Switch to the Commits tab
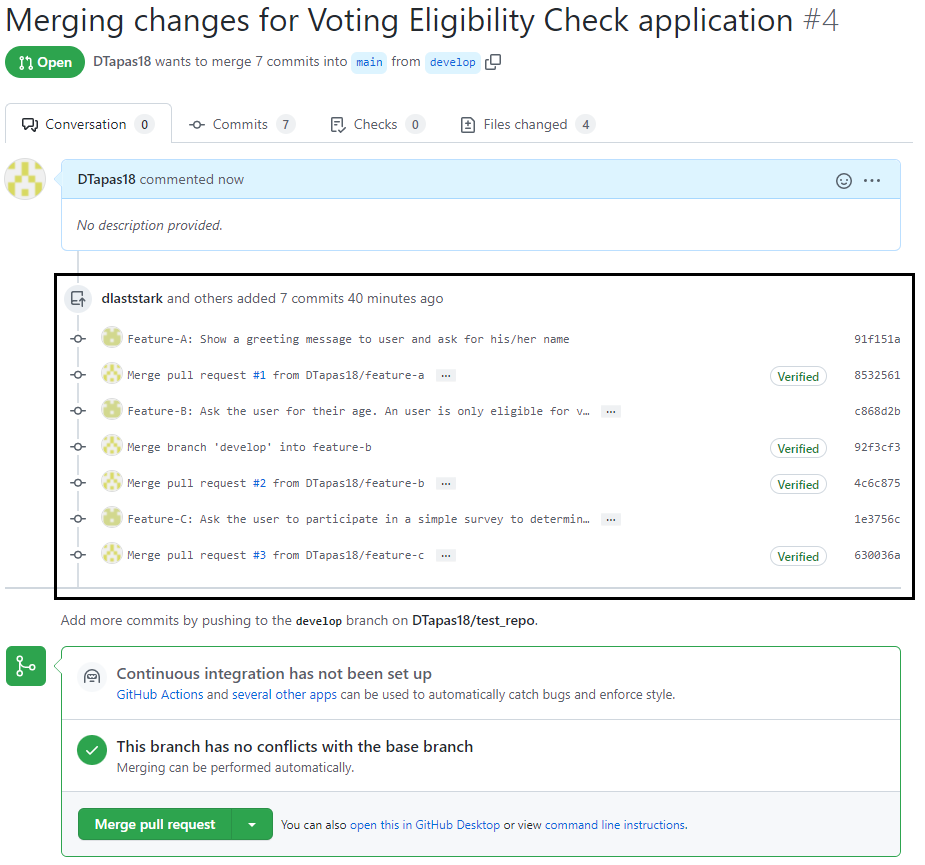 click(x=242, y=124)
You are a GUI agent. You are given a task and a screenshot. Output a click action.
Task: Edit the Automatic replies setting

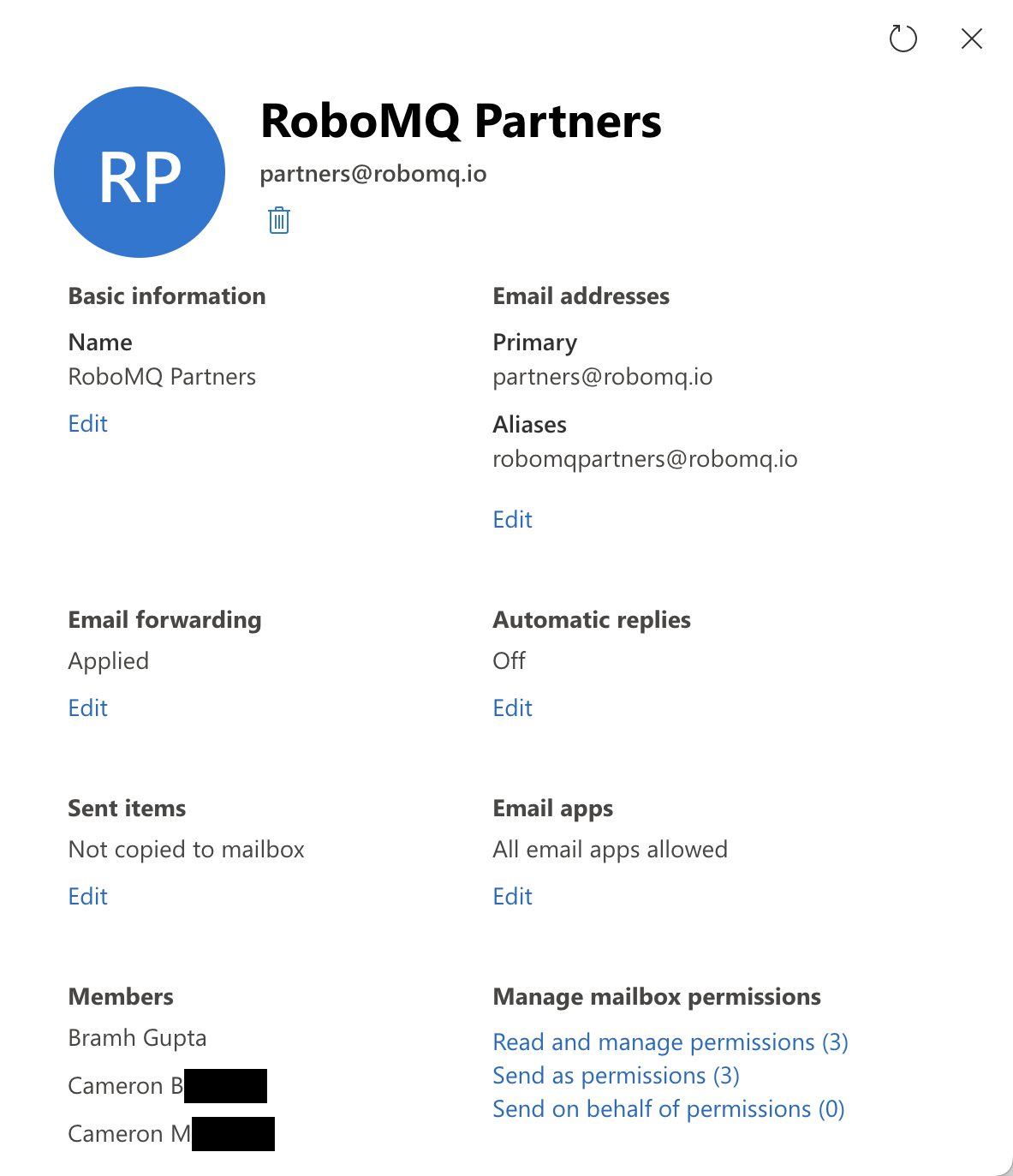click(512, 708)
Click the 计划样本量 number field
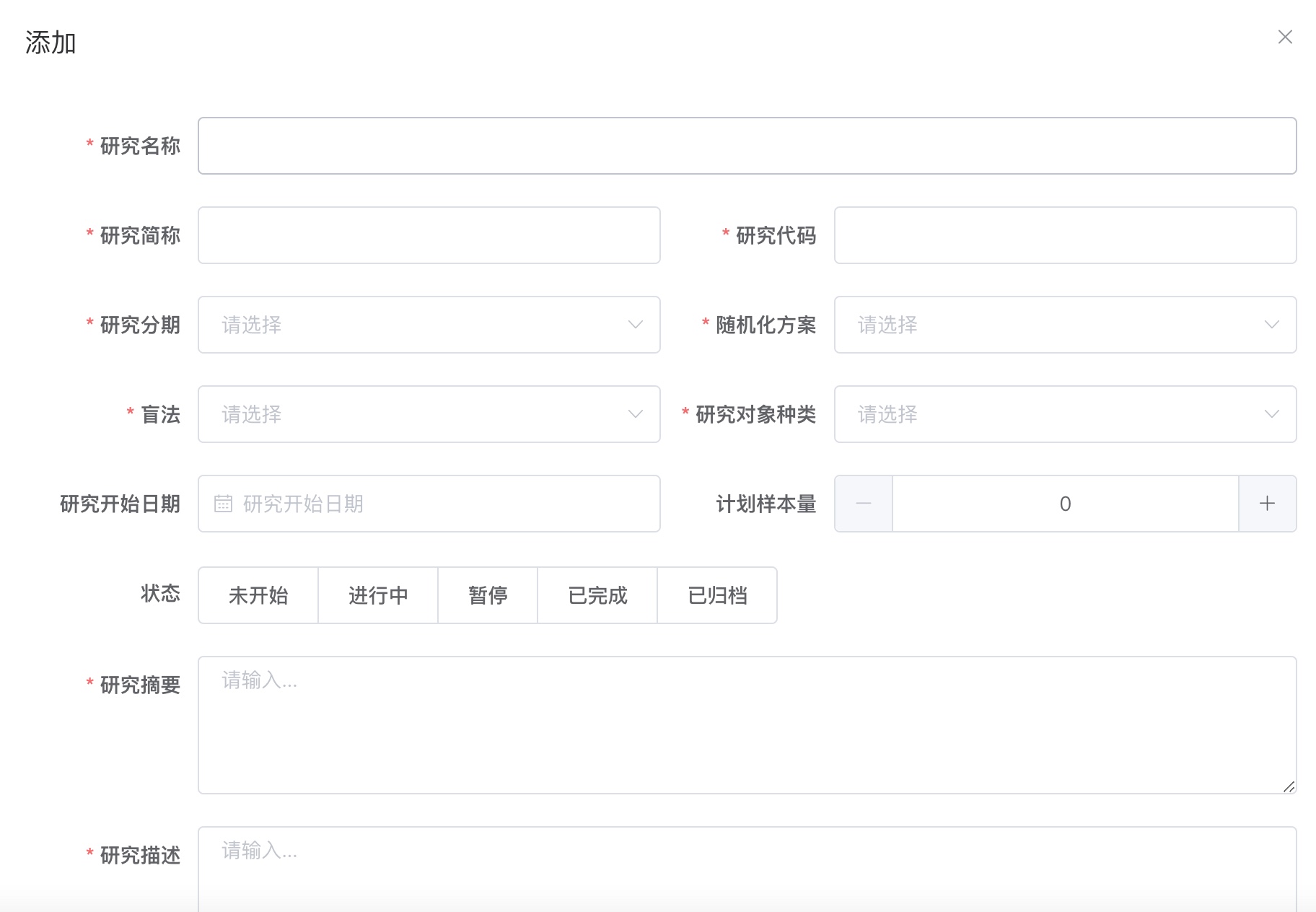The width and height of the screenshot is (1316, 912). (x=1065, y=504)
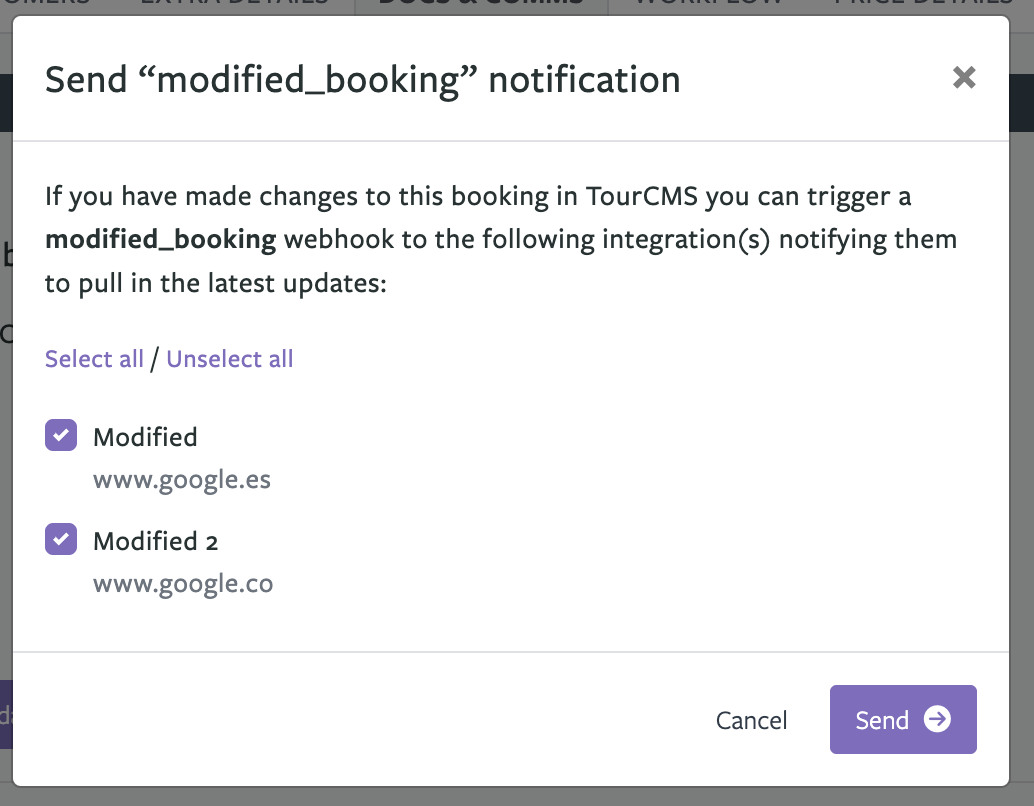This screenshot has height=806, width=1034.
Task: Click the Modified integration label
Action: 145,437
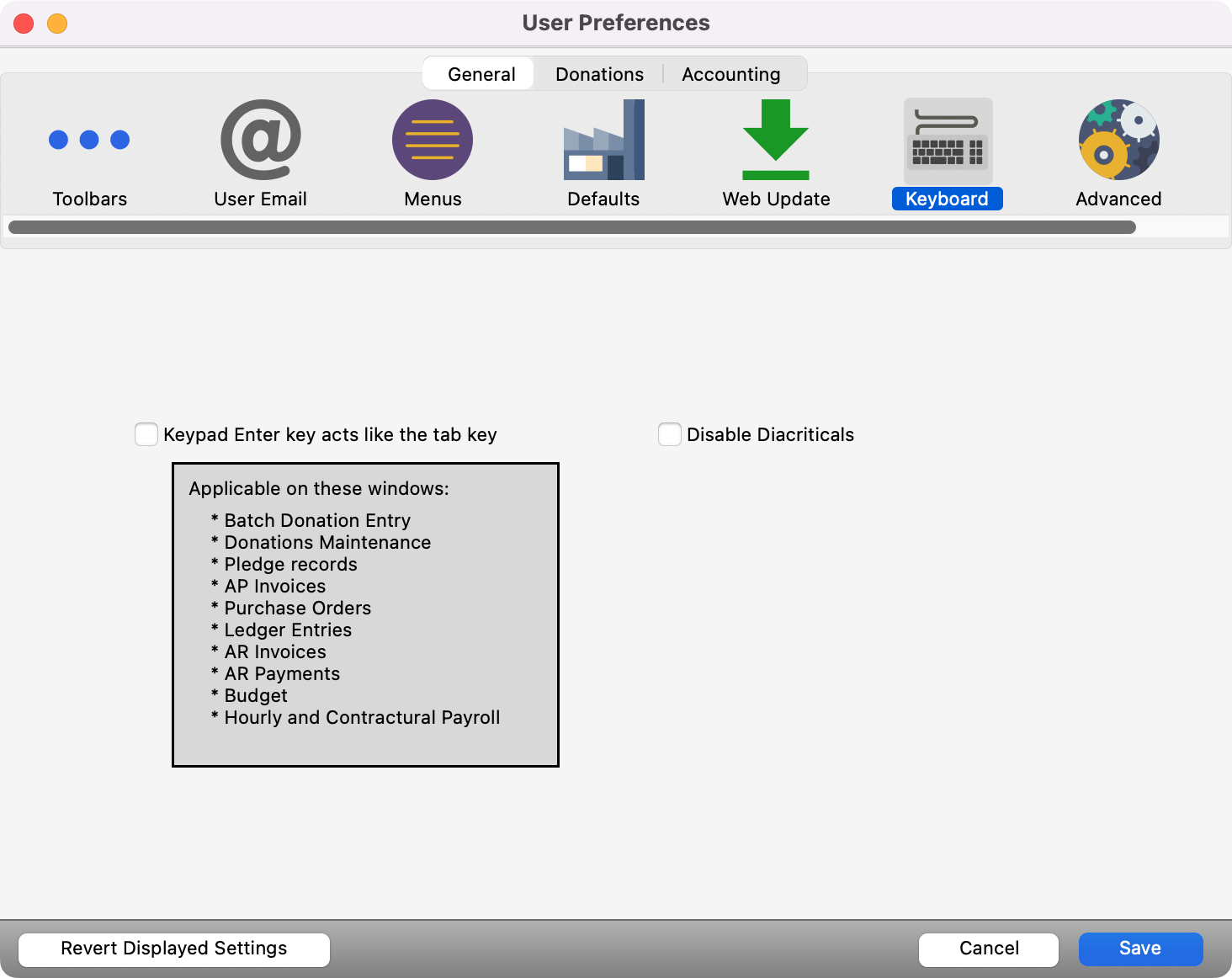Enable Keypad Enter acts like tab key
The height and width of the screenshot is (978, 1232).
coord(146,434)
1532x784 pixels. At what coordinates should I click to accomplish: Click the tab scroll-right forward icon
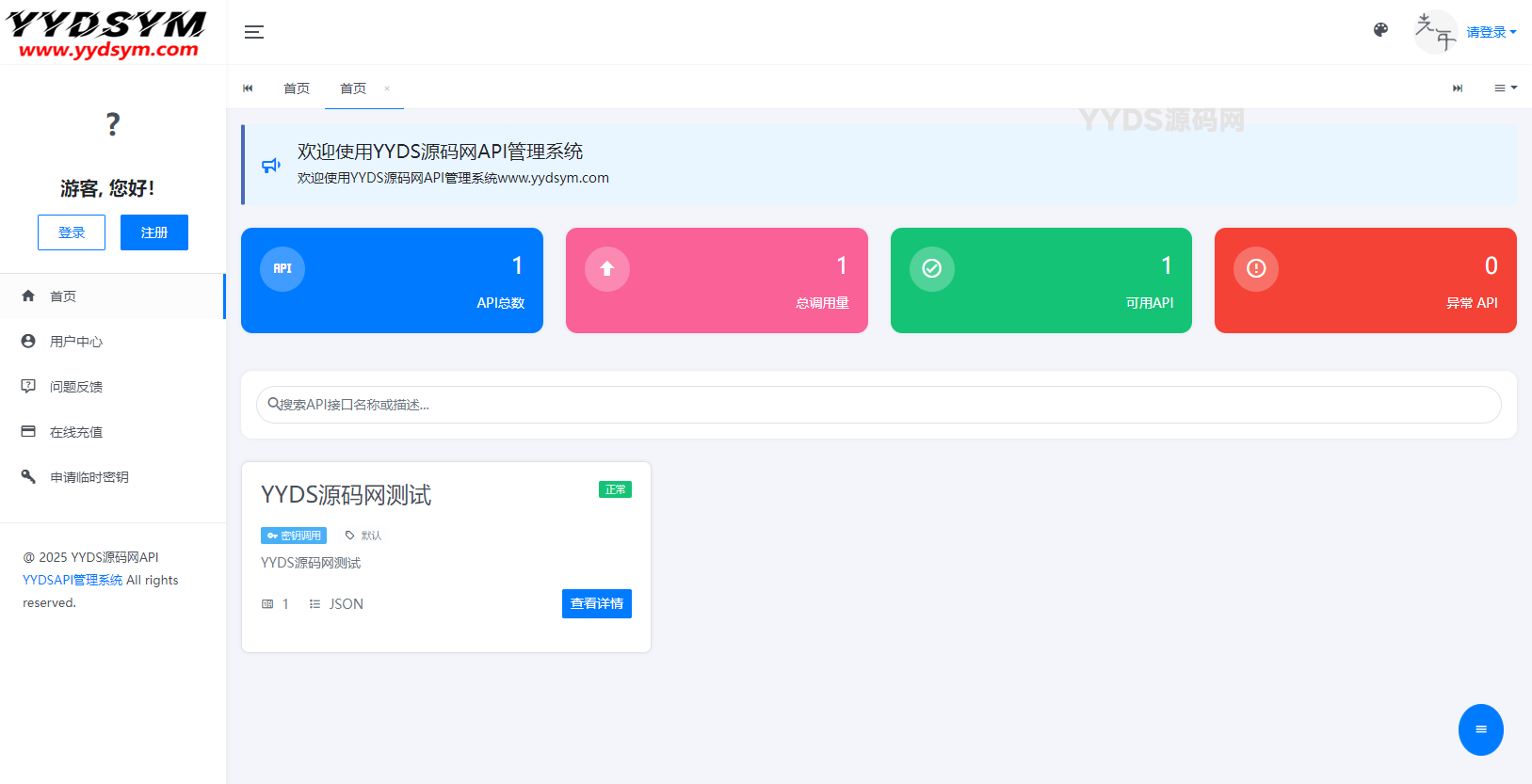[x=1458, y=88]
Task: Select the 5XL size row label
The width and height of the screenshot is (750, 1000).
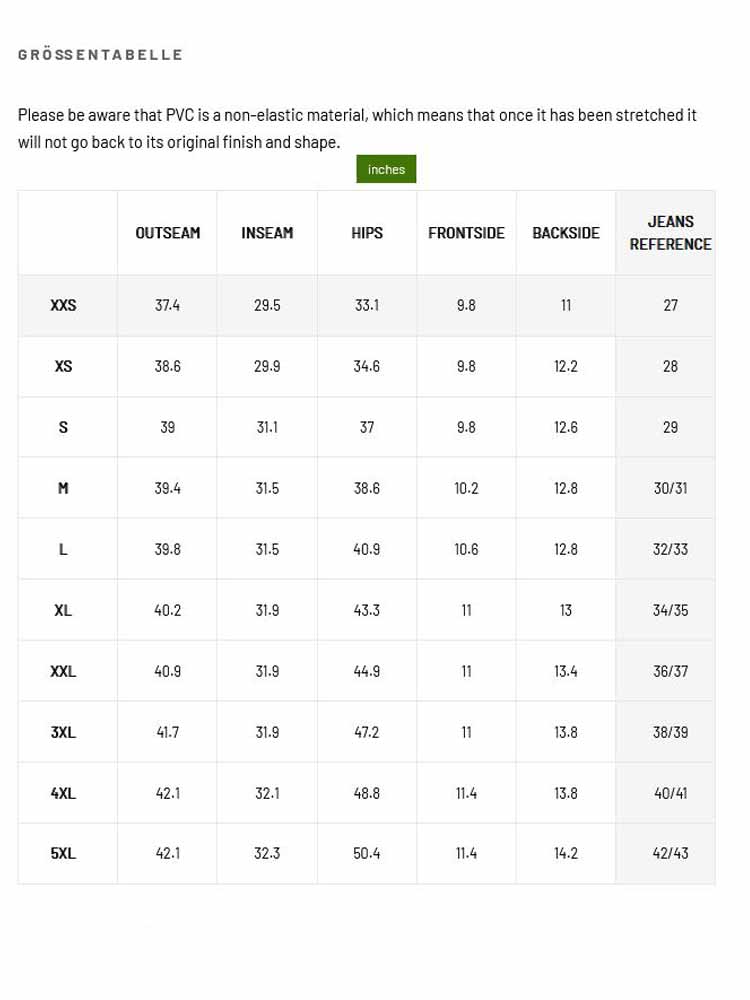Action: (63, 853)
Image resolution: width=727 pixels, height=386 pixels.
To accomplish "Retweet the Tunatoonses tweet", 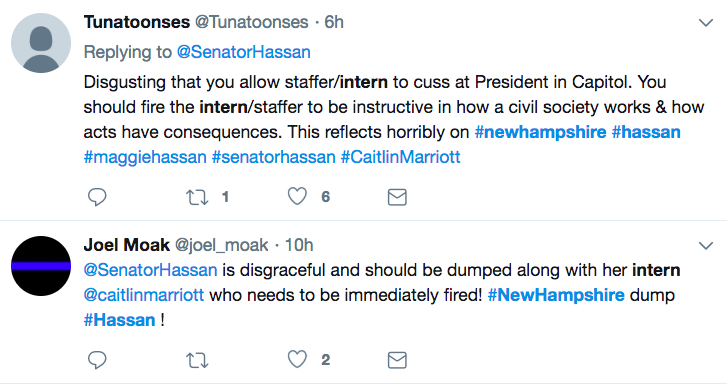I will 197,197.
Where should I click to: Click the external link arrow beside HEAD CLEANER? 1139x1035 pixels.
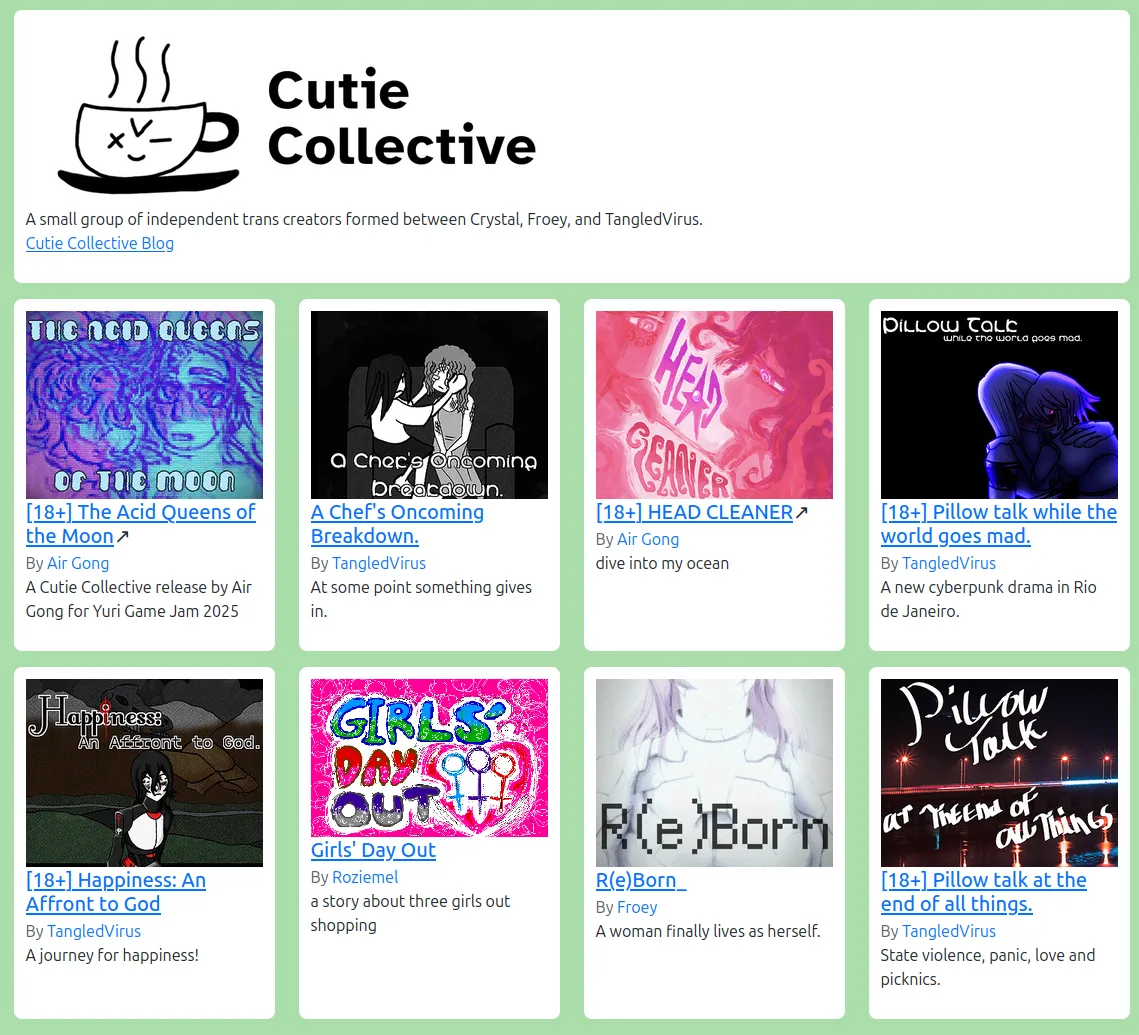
+---+
Pictures are to be left out; the lines from the start of the records above through the line holding "Image resolution: width=727" are to be returned exactly.

Switch to the Commits tab
 click(x=242, y=124)
You are a GUI agent. You are given a task and a screenshot. Output a click action.
Task: Edit the Automatic replies setting

click(512, 708)
Click the 计划样本量 number field
The width and height of the screenshot is (1316, 912). (x=1065, y=504)
This screenshot has height=806, width=1034.
Task: Click the Modified integration label
Action: 145,437
Enable Keypad Enter acts like tab key
The height and width of the screenshot is (978, 1232).
coord(146,434)
1532x784 pixels. At what coordinates should I click to accomplish: Click the tab scroll-right forward icon
[x=1458, y=88]
Task: Select the 5XL size row label
The width and height of the screenshot is (750, 1000).
Action: (63, 853)
Image resolution: width=727 pixels, height=386 pixels.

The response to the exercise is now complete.